*WORK REQUEST*: Transcribe all the data, leaving each word as it is.

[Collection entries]
BEGIN

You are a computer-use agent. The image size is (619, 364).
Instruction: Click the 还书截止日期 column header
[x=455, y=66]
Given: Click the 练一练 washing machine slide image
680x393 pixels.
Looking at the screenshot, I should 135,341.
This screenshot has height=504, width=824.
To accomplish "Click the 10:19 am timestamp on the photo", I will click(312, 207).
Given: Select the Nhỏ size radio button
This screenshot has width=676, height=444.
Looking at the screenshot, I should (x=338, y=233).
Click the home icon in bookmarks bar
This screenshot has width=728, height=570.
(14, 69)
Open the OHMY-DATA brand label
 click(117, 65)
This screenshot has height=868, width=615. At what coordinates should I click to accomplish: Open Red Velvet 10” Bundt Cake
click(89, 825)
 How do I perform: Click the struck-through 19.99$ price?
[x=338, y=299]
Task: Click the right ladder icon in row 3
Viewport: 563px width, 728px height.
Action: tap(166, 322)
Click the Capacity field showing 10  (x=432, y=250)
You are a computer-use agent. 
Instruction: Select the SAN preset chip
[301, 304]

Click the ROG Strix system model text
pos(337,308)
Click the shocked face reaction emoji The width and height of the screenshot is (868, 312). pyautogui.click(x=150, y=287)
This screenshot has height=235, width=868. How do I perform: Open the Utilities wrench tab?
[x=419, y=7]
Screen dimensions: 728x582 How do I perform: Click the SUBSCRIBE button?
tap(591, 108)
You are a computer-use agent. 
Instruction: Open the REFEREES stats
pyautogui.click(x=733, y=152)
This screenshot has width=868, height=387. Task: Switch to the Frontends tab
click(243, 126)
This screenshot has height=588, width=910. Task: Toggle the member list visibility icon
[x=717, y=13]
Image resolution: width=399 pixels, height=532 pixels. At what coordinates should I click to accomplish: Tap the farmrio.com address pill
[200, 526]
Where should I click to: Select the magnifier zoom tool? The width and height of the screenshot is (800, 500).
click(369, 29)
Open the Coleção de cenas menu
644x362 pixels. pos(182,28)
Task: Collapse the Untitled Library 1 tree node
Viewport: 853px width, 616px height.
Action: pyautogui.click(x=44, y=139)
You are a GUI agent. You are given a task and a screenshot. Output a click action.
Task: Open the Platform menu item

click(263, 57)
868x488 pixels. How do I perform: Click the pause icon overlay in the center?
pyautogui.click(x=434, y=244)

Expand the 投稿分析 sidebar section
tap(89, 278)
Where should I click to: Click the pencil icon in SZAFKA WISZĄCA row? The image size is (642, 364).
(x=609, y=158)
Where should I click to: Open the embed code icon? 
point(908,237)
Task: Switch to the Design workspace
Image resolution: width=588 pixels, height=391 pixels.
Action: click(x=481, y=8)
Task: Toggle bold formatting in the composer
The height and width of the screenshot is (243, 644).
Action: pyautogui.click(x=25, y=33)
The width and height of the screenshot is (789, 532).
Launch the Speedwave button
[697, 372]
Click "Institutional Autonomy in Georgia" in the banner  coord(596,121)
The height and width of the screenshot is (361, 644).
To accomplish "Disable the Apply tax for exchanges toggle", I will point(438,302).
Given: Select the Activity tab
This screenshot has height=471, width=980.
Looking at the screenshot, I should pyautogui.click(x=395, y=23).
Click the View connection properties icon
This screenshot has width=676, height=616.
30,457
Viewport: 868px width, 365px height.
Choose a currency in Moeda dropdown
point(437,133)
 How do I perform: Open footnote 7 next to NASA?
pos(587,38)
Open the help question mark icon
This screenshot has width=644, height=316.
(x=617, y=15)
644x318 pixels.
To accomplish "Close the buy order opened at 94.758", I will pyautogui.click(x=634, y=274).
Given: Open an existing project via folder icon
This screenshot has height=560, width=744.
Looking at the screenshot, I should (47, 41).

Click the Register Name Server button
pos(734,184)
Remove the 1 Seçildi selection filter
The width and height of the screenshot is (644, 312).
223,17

END

*RESULT*:
You are a computer-use agent. The image size is (619, 364).
Instruction: Click the 还书截止日期 column header
[x=455, y=66]
Given: Click the 练一练 washing machine slide image
680x393 pixels.
Looking at the screenshot, I should 135,341.
This screenshot has height=504, width=824.
To accomplish "Click the 10:19 am timestamp on the photo", I will click(312, 207).
Given: Select the Nhỏ size radio button
This screenshot has width=676, height=444.
Looking at the screenshot, I should (x=338, y=233).
Click the home icon in bookmarks bar
This screenshot has width=728, height=570.
(14, 69)
Open the OHMY-DATA brand label
 click(117, 65)
This screenshot has height=868, width=615. At what coordinates should I click to accomplish: Open Red Velvet 10” Bundt Cake
click(89, 825)
 How do I perform: Click the struck-through 19.99$ price?
[x=338, y=299]
Task: Click the right ladder icon in row 3
Viewport: 563px width, 728px height.
Action: tap(166, 322)
Click the Capacity field showing 10  (x=432, y=250)
You are a computer-use agent. 
Instruction: Select the SAN preset chip
[301, 304]

Click the ROG Strix system model text
pos(337,308)
Click the shocked face reaction emoji The width and height of the screenshot is (868, 312). pyautogui.click(x=150, y=287)
This screenshot has height=235, width=868. How do I perform: Open the Utilities wrench tab?
[x=419, y=7]
Screen dimensions: 728x582 How do I perform: Click the SUBSCRIBE button?
tap(591, 108)
You are a computer-use agent. 
Instruction: Open the REFEREES stats
pyautogui.click(x=733, y=152)
This screenshot has width=868, height=387. Task: Switch to the Frontends tab
click(243, 126)
This screenshot has height=588, width=910. Task: Toggle the member list visibility icon
[x=717, y=13]
Image resolution: width=399 pixels, height=532 pixels. At what coordinates should I click to accomplish: Tap the farmrio.com address pill
[200, 526]
Where should I click to: Select the magnifier zoom tool? The width and height of the screenshot is (800, 500).
click(369, 29)
Open the Coleção de cenas menu
644x362 pixels. pos(182,28)
Task: Collapse the Untitled Library 1 tree node
Viewport: 853px width, 616px height.
Action: pyautogui.click(x=44, y=139)
You are a GUI agent. You are given a task and a screenshot. Output a click action.
Task: Open the Platform menu item

click(263, 57)
868x488 pixels. How do I perform: Click the pause icon overlay in the center?
pyautogui.click(x=434, y=244)

Expand the 投稿分析 sidebar section
tap(89, 278)
Where should I click to: Click the pencil icon in SZAFKA WISZĄCA row? The image size is (642, 364).
(x=609, y=158)
Where should I click to: Open the embed code icon? 
point(908,237)
Task: Switch to the Design workspace
Image resolution: width=588 pixels, height=391 pixels.
Action: click(x=481, y=8)
Task: Toggle bold formatting in the composer
The height and width of the screenshot is (243, 644).
Action: pyautogui.click(x=25, y=33)
The width and height of the screenshot is (789, 532).
Launch the Speedwave button
[697, 372]
Click "Institutional Autonomy in Georgia" in the banner  coord(596,121)
The height and width of the screenshot is (361, 644).
To accomplish "Disable the Apply tax for exchanges toggle", I will point(438,302).
Given: Select the Activity tab
This screenshot has height=471, width=980.
Looking at the screenshot, I should pyautogui.click(x=395, y=23).
Click the View connection properties icon
This screenshot has width=676, height=616.
30,457
Viewport: 868px width, 365px height.
Choose a currency in Moeda dropdown
point(437,133)
 How do I perform: Open footnote 7 next to NASA?
pos(587,38)
Open the help question mark icon
This screenshot has width=644, height=316.
(x=617, y=15)
644x318 pixels.
To accomplish "Close the buy order opened at 94.758", I will pyautogui.click(x=634, y=274).
Given: Open an existing project via folder icon
This screenshot has height=560, width=744.
Looking at the screenshot, I should (47, 41).

Click the Register Name Server button
pos(734,184)
Remove the 1 Seçildi selection filter
The width and height of the screenshot is (644, 312).
223,17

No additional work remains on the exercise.